Italian consumers were more pessimistic than the European counterparts. French consumer spending unexpectedly rebounded in November as stimulus measures and declining energy prices cushioned the impact of deteriorating economic growth, Insee, the national statistics office in Paris, said today. Consumer confidence for January in Germany, Europe’s biggest economy, was unchanged, a separate report showed yesterday.
Job Cuts
Companies in Italy’s $2.3 trillion economy cut jobs and stepped up layoffs to weather the global economic slowdown and credit crunch. Telecom Italia SpA, the country’s largest phone company plans to trim another 4,000 jobs after paring its revenue forecast. The company and unions agreed in September on a plan to eliminate 5,000 positions by 2010 on a voluntary basis.
As slumping consumer confidence holds back demand for its cars, Fiat SpA, Italy’s biggest manufacturer will shut three of its biggest Italian plants for two additional weeks. The carmaker also announced it will temporarily lay off 48,000 workers, more than half its Italian staff, through Jan. 10.
A record number of Italian managers were fired this year, Corriere della Sera reported on Dec. 18, citing national company managers’ association Federmanager. About 5,000 of Italy’s 82,000 management positions were eliminated in 2008, compared with 3,000 last year when the economy first began showing signs of a slowdown, the newspaper said.
Sales Falling
Italian retail sales fell in October, a separate report showed today. An index compiled by the Rome-based national statistics office, Istat, dropped 0.3 percent from a revised gain of 0.2 percent in September. Istat originally reported a monthly gain of 0.3 percent in October.
Consumers are getting some relief from a plunge in oil prices that is cutting gasoline and heating costs and bringing down the inflation rate. Consumer prices rose 2.7 percent in November, the slowest pace in 11 months, as lower energy costs and the recession made it harder for producers and retailers to raise prices. The inflation rate had reached a six-year high of 4.1 percent in August. The price of crude has fallen by more than two thirds to less than $34 a barrel this month from a record $147.27 on July 11.
Christmas Gloom
Italian workers, concerned about the recession, will spend less of their annual Christmas bonus than last year and put more money aside to cope with harder economic times, retail association Confcommercio said.
To boost spending, Prime Minister Silvio Berlusconi’s government on Nov. 28 presented an 80 billion-euro ($115 billion) economic stimulus plan that includes cash payments to low-income families.
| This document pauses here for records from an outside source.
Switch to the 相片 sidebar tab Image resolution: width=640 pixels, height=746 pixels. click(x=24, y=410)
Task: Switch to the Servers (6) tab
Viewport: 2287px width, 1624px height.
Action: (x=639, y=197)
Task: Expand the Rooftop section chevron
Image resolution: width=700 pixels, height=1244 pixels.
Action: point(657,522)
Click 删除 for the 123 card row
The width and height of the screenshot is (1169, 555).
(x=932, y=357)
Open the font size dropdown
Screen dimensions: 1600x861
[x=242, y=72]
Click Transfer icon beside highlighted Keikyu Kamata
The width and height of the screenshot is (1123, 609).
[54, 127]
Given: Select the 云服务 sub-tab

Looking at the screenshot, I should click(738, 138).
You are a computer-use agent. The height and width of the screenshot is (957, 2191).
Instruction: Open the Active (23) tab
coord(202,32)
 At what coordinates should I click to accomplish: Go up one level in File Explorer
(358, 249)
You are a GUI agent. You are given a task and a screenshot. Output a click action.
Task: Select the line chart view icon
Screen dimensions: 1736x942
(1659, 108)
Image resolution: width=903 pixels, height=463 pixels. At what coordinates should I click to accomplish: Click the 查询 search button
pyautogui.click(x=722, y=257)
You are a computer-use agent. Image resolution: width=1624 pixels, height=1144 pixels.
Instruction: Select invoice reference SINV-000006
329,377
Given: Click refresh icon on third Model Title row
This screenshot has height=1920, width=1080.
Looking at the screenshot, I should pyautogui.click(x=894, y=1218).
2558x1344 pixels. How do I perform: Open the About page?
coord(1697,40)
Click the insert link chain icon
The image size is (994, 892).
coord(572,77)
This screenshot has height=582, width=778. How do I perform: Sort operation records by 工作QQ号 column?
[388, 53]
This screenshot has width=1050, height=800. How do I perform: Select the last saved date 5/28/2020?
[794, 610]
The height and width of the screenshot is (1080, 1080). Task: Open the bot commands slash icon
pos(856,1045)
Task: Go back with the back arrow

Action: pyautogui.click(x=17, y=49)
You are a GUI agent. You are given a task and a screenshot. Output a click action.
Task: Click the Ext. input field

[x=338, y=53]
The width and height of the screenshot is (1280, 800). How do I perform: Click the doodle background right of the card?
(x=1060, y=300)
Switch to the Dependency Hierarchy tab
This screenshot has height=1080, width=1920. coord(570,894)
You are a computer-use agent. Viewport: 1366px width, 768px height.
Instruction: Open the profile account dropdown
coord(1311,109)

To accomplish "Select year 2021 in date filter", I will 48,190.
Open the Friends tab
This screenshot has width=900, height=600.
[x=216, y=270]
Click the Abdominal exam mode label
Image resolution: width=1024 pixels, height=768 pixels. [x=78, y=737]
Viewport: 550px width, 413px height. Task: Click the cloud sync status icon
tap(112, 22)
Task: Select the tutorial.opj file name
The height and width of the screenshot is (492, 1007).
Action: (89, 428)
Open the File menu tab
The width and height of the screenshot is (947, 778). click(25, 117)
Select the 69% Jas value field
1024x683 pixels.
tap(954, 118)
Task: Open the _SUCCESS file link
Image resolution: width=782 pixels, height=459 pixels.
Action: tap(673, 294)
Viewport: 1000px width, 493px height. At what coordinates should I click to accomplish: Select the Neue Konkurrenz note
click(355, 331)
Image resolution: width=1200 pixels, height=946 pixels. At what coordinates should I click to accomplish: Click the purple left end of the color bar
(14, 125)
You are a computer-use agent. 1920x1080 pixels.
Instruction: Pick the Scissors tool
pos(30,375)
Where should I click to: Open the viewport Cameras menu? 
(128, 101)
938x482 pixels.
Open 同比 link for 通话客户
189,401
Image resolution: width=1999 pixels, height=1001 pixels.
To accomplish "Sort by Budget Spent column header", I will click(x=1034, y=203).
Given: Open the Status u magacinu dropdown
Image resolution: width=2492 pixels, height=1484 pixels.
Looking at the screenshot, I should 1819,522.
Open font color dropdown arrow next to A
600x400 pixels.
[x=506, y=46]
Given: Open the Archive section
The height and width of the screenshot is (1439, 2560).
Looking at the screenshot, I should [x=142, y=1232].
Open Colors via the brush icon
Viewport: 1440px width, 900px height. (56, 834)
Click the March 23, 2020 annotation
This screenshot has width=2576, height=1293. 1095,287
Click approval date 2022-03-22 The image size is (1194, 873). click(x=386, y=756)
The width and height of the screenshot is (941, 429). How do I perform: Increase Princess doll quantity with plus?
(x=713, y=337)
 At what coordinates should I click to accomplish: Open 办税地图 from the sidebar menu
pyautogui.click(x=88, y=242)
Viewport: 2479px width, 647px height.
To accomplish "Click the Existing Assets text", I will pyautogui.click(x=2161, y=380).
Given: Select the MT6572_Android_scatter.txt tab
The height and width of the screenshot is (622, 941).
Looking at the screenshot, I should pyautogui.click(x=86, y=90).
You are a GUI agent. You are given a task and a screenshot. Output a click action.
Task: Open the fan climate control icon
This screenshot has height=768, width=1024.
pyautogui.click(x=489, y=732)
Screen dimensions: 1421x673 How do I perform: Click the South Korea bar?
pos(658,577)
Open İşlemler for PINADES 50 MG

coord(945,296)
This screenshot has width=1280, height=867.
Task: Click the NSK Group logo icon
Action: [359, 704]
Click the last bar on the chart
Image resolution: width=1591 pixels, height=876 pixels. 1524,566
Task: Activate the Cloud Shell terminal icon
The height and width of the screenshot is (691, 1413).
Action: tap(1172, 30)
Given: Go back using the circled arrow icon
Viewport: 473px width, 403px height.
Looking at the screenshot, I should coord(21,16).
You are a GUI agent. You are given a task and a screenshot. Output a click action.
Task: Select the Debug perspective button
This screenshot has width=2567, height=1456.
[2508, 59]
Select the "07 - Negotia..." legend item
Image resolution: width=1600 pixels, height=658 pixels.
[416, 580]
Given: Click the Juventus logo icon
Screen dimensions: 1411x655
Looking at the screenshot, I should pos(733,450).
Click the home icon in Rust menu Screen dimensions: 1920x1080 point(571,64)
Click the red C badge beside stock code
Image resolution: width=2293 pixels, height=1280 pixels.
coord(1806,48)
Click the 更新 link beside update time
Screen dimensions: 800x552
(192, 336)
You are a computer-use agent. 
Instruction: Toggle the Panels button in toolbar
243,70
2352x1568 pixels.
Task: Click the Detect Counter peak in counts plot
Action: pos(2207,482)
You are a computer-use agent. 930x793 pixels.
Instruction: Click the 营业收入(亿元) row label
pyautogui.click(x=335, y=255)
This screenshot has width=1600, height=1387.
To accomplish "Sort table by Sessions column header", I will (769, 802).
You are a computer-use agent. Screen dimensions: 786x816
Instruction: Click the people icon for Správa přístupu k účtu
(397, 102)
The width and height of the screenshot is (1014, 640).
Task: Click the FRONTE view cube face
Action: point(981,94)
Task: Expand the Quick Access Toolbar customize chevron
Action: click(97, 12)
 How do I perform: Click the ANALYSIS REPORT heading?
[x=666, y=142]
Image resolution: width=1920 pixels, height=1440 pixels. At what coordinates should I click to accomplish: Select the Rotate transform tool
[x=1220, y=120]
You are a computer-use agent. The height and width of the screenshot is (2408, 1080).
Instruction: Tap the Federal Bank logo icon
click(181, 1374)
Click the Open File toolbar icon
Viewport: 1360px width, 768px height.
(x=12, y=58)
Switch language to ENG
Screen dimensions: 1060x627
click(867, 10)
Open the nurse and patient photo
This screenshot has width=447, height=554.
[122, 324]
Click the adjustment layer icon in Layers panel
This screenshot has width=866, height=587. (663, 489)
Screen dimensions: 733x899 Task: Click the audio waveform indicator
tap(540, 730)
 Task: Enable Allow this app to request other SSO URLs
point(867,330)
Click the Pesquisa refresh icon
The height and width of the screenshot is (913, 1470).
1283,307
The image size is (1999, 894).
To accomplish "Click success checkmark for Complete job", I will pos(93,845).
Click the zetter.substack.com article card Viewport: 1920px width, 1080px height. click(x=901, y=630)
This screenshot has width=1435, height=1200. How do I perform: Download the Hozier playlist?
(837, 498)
The government will also force banks to link new variable-rate mortgages to the European Central Bank’s benchmark rate, rather than money-market rates, which have surged.
The ECB has cut its key interest rate by 175 basis points to 2.5 percent since early October to combat recession and investors bet it will lower borrowing costs to at least 2 percent in January, Eonia forward contracts show. Policy makers have indicated in recent days that they’re reluctant to decrease rates much further.
Isae conducted its survey of 4,000 companies between Dec. 1 and Dec. 19.